PROBLEM DESCRIPTION: According to the article on the FDA's approval of Zohydro ER, how large was the grant that Stanford received from Pfizer, and what kind of grant was it?

EXTRACT PROVIDED:
Prescription painkillers have been identified as one of the major causes of overdoses, as well as drug addiction. For the past few years, the U.S. Food and Drug Administration (FDA) has recommended tighter controls on narcotic painkillers, following record numbers of addiction rates and deaths associated with accidental overdoses.
In a recent article, Dr. Sanjay Gupta discussed conflicts of interests, which may have influenced the FDA to approve a new narcotic painkiller, Zohydro ER (Zogenix).
This new drug is the first drug containing pure hydrocodone, which some critics call ‘synthetic heroine.’ All other hydrocodone-containing painkillers currently on the market are mixed with other non-addictive ingredients. Zohydro ER was approved for patients needing continuous pain relief, and contains an opioid dose five to ten times greater than anything else on the market.
Dr. Gupta noted that when FDA Commissioner Margaret Hamburg was criticized for the agency’s approval of this new drug, she stating that “100 million Americans” suffer from severe chronic pain warranting use of the drug. It has actually been reported that the correct figure amounts to about 40 percent of the US adult population.
Investigators have reported that nine of the 19 experts on the IOM (Institute of Medicine) panel that produced that report had connections to companies that manufacture narcotic painkillers at the time or in the three years prior to their work on the report.
However, the IOM did not disclose any of these financial conflicts of interest when the report was published.
Dr. Gupta stated, “Past Journal Sentinel/Med Page Today investigations found that the boom in narcotic painkillers has been fueled in part by an aggressive push from drug companies that funded nonprofit groups which advocated for greater use of opioids…” Pharmaceutical companies (including the maker of Zohydro) paid up to $35,000 to attend private meetings with FDA and NIH staff to discuss new pain treatments.
The current chairman of the IOM’s pain panel was formerly the dean of Stanford Medical School. Not even a year before the pain panel met, Stanford received a $3 million medical education grant from Pfizer, a big pharmaceutical company. Athough Stanford denies any conditions attached to the grant, Pfizer does manufacture several painkillers. Other drug companies selling pain relievers also contributed money to the school.
Another pain panel member co-founded a group called IMMPACT, which is one of two groups that received $35,000 per drug company attendee at private FDA/NIH meetings to discuss pain treatment. He also served as a consultant and has received research grants from drug companies that make painkillers.
IOM’s new president, Victor Dzau, serves on the board of three companies as well as chancellor for health affairs at Duke University. In a 2010 Lancet paper Dzau said that his vision for global “health science” is driven by a “public-private financial partnership” between academic institutions and governments. Today, large US universities with close ties to Big Pharma are now increasingly creating very lucrative “public-private partnerships” with government, creating a major conflict of interest.
It seems quite clear that our government is more concerned with profit than protecting Americans. Big Pharma manipulates the government in order to get their drugs to market so they can make big profits. On one hand the FDA was cracking down on the over-use of painkillers, as it became an epidemic, and now gives approval for a new painkiller, which is ten times more potent than any other painkillers previously approved. How hypocritical is that?

INFORMATION SHOWN:
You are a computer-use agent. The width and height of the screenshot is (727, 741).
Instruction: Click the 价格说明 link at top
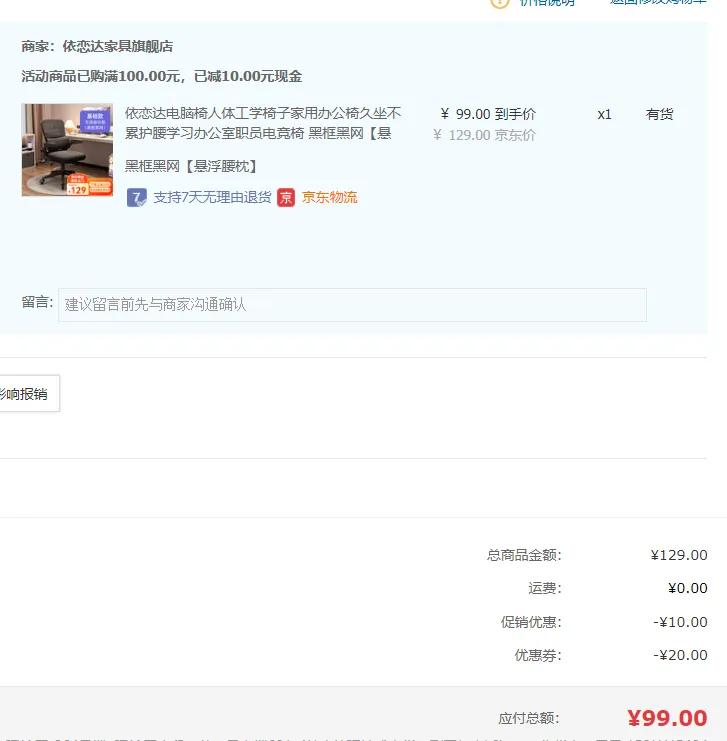547,3
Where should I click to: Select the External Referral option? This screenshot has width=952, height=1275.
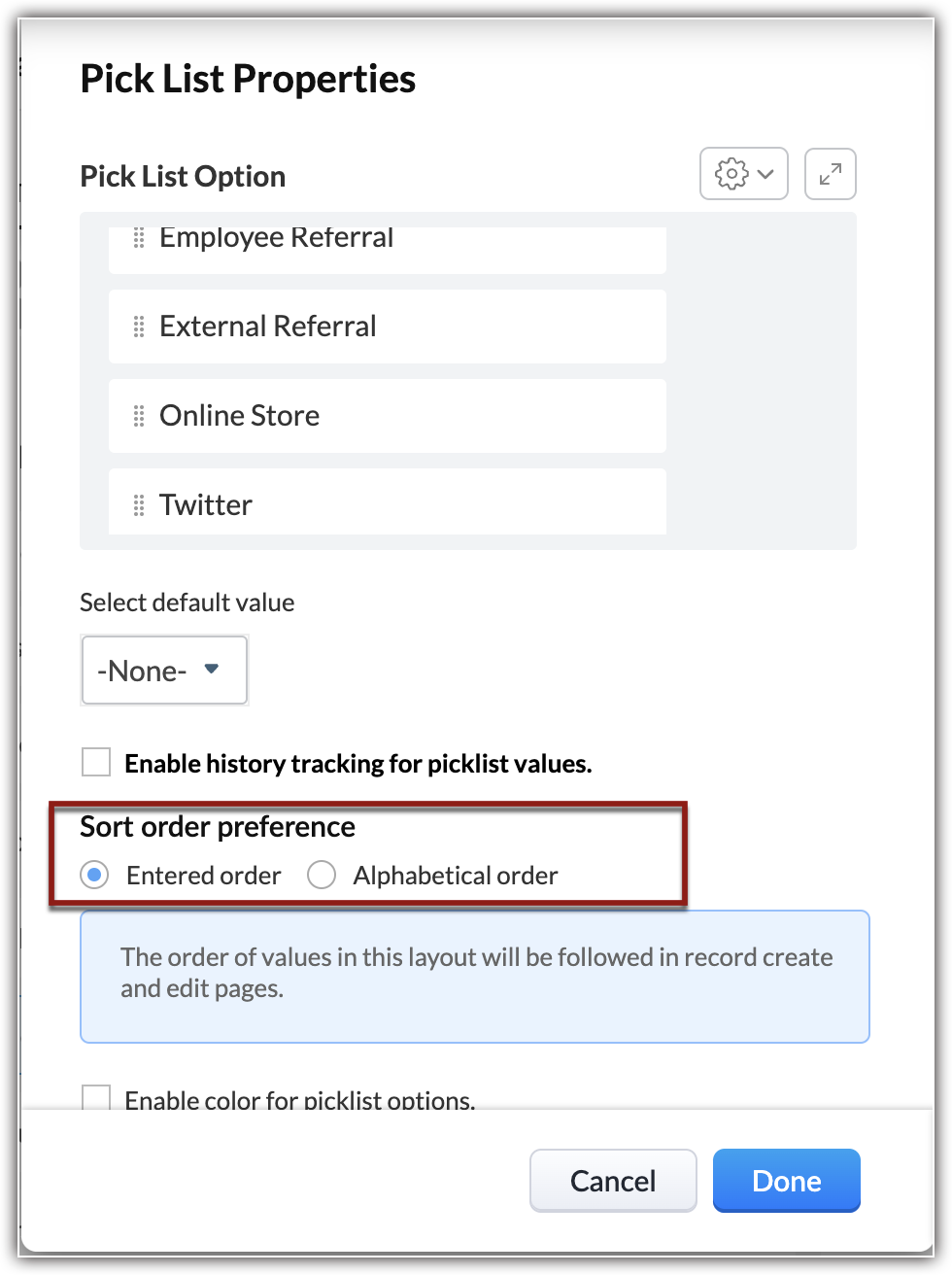click(268, 327)
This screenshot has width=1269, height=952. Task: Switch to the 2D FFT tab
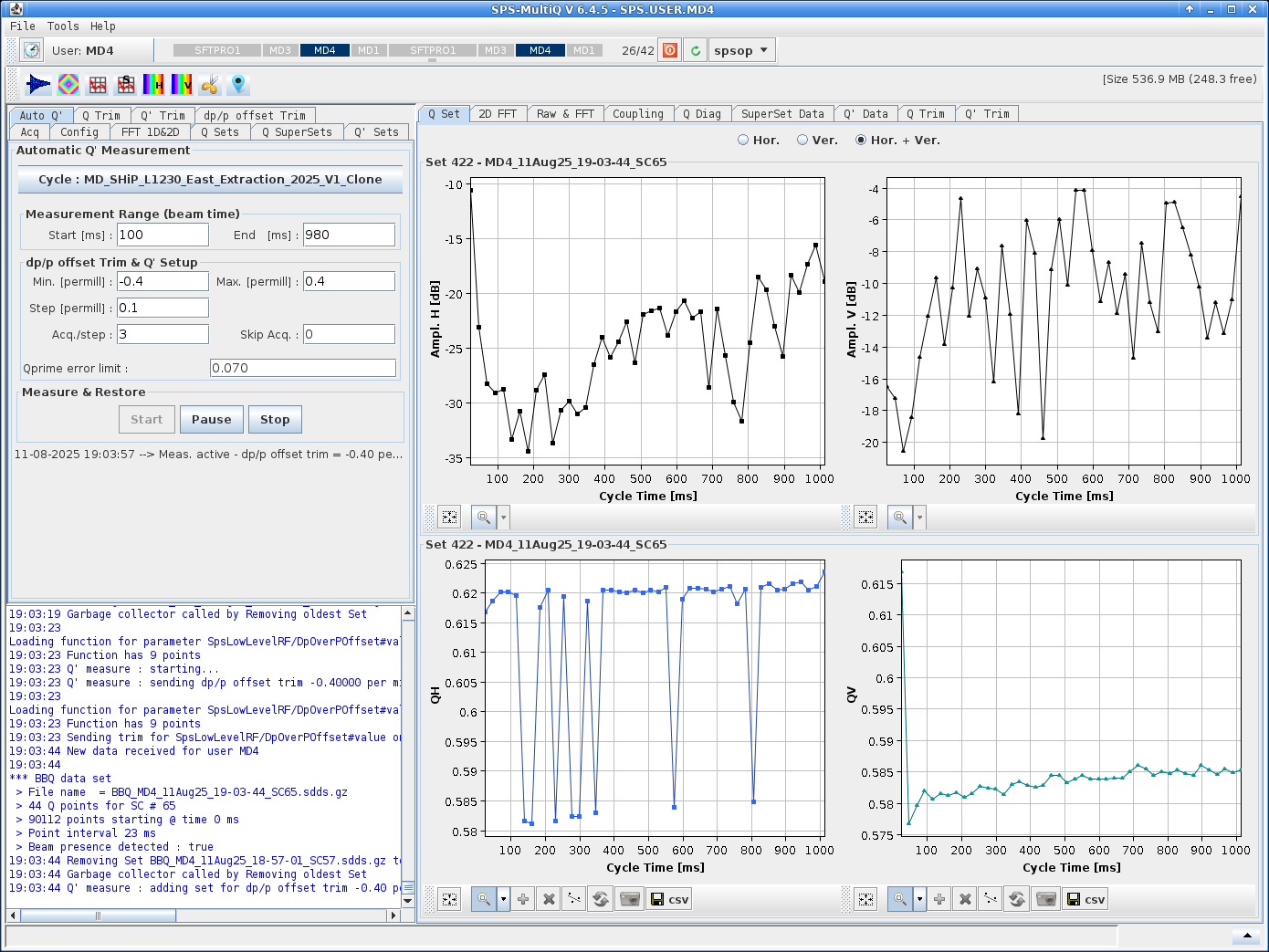[498, 114]
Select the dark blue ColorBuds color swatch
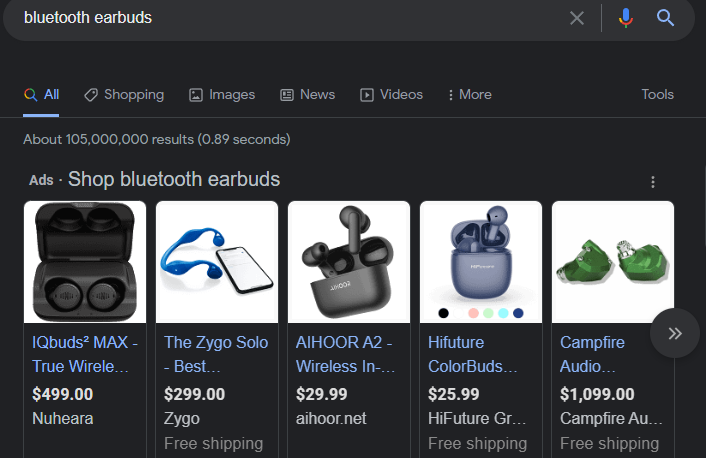 click(x=518, y=313)
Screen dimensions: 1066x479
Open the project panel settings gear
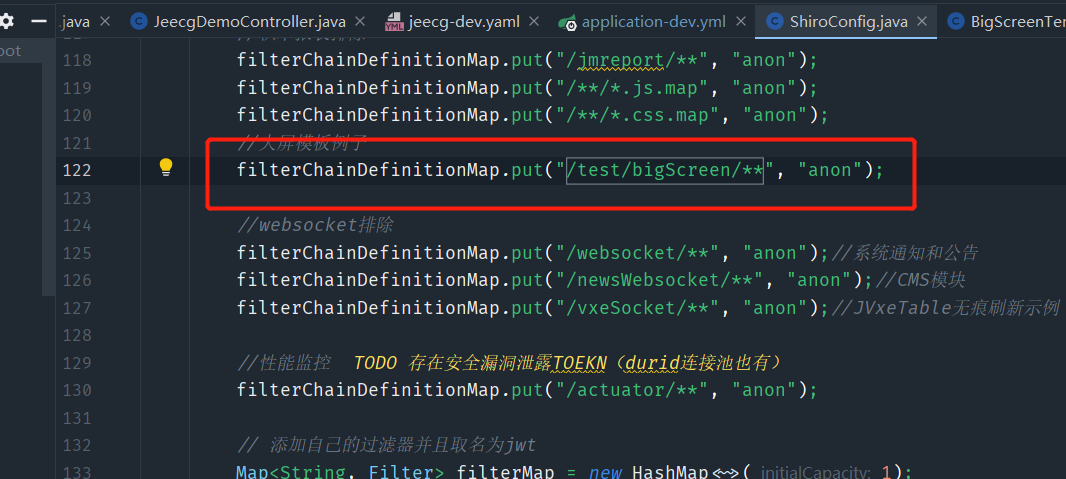6,21
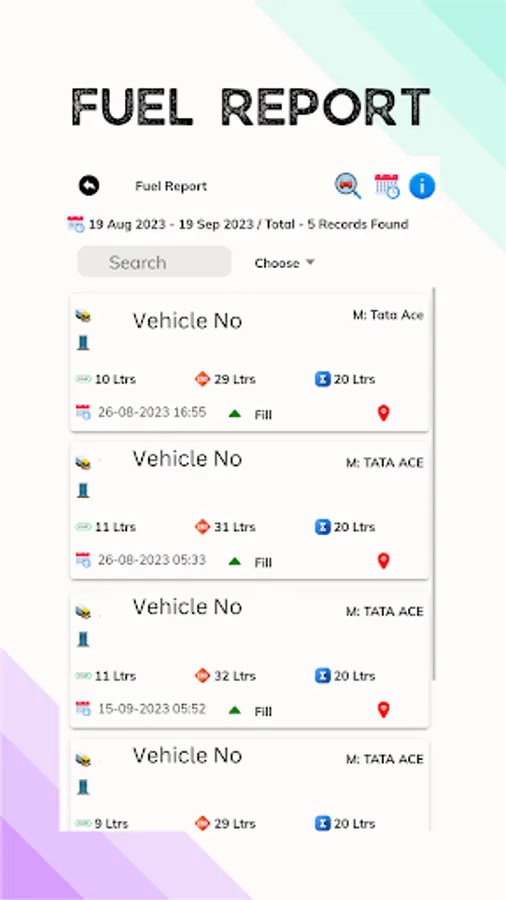Tap location pin on 26-08-2023 05:33 record

(x=383, y=561)
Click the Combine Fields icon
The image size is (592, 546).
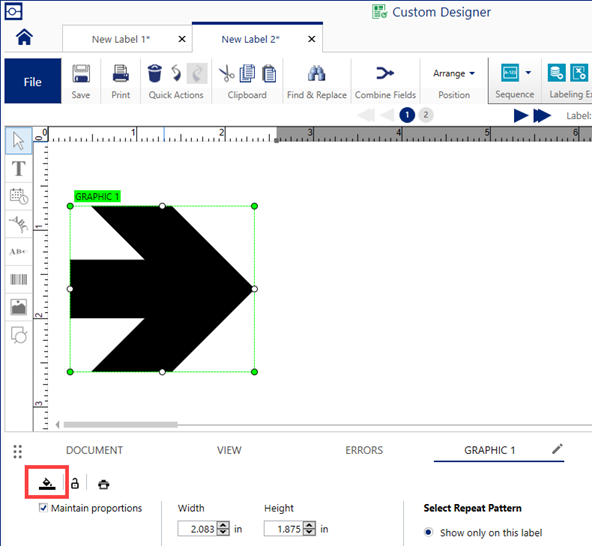click(385, 73)
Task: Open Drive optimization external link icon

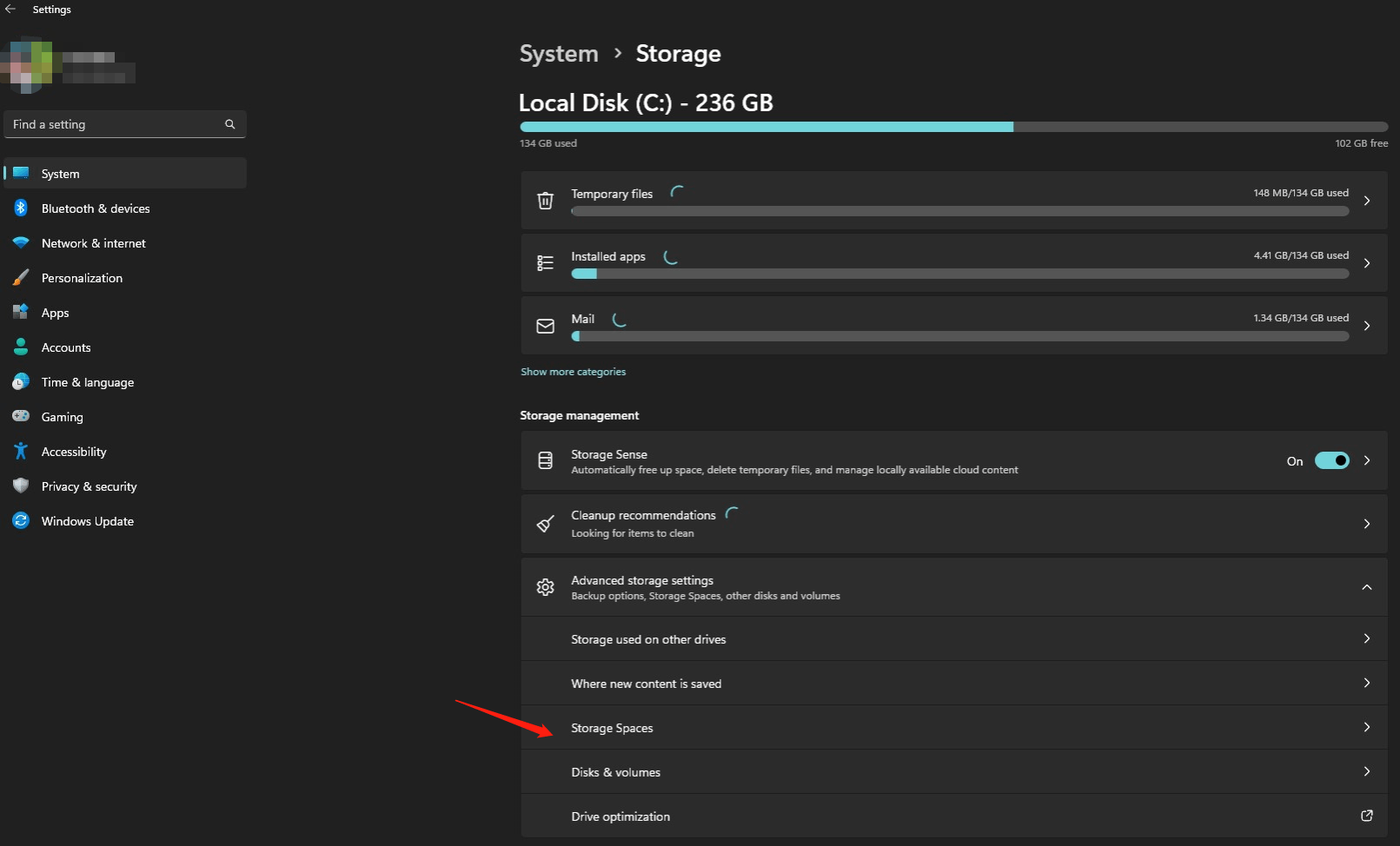Action: [x=1366, y=816]
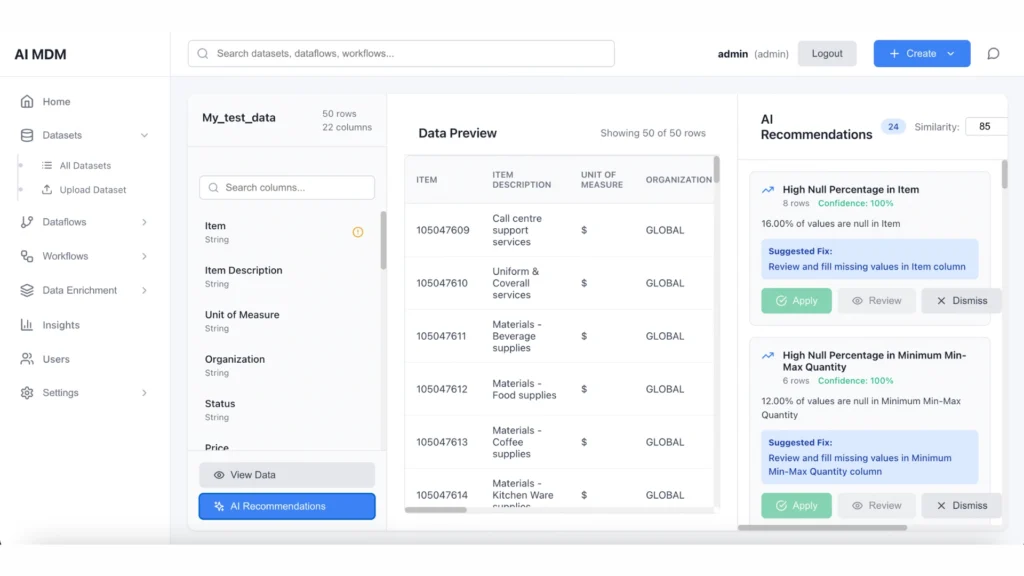Open Upload Dataset in the sidebar
Viewport: 1024px width, 576px height.
[x=92, y=190]
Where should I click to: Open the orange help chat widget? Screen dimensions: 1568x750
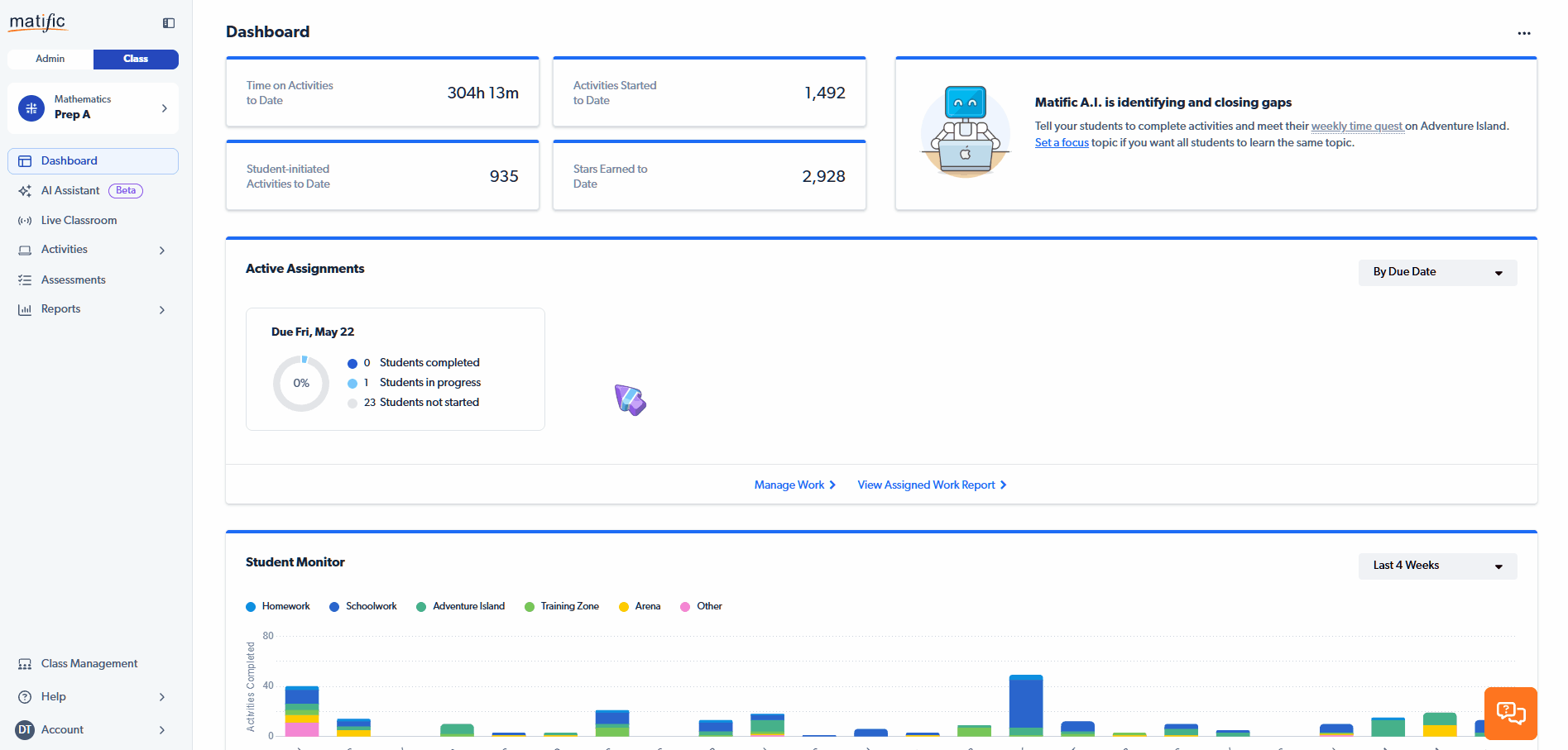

TASK ANSWER: A $3 million medical education grant.